Single Flame is Lucy Ward’s much anticipated second album, finally released after the huge buzz generated from her first album Adelphi has to Fly back in 2011. Ward is widely considered one of the new age folk musicians hitting the highest bar there is.
This second album does not disappoint at all. It breaks out straight away with a mesmerising song called I Cannot Say I Will Not Speak, which gives us a slow boom of her voice backed by guitars, vocals and percussion. The track very much sets the level for the whole album, presenting us early on a full of idea of how the album will sound.
This kind of modernised folk occurs throughout the whole album, appearing again particularly well during The Last Pirourette which adds some talented fiddle skills into the bubbling musical soup.
We get a very interesting modernisation of traditional folk ideas, which although firmly in traditional roots, does stretch beyond this genre into a new musical arrangement. The tracks Honey and Velvet Sky are a lot less rock than the first track. Instead of a large accompaniment, we get a soft guitar strumming and gentle, soothing vocals, showing that Ward is capable of a variety of different styles but can still keep them connected where it is important.
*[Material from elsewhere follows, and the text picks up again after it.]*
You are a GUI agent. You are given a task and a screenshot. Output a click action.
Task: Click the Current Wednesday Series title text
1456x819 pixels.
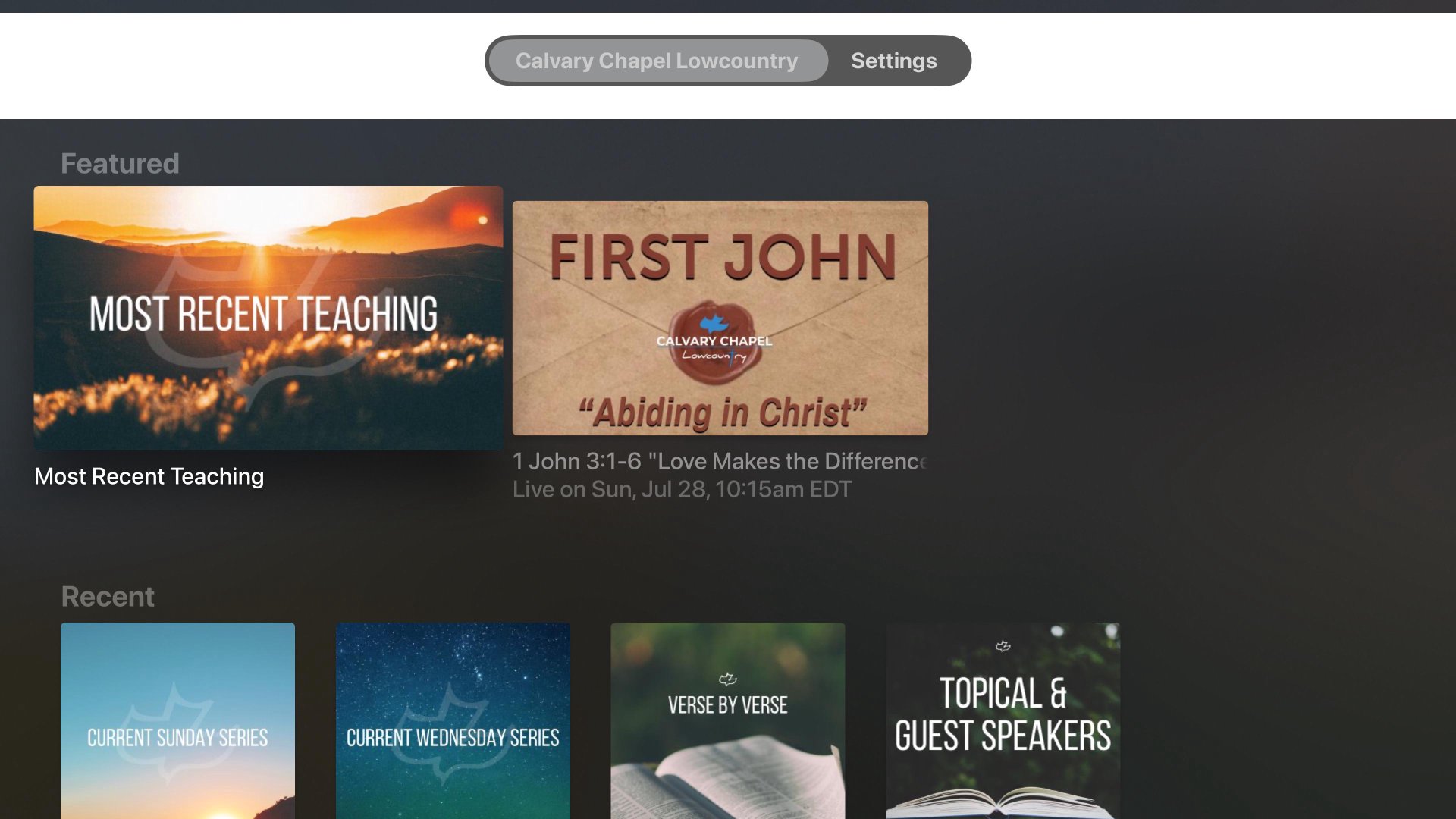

As well as the music, we do get an array of artistic lyrics, particularly in Icarus and Lord I Don’t Want to Die in the Storm, Ward’s voice acting like a brush on canvas.
We also get faster paced foot tapping music in the form of Marching through the Green Grass which gives us a brilliant combination of rock and folk just to add a little extra spark into the album and surprise the listeners after a couple of softer tracks.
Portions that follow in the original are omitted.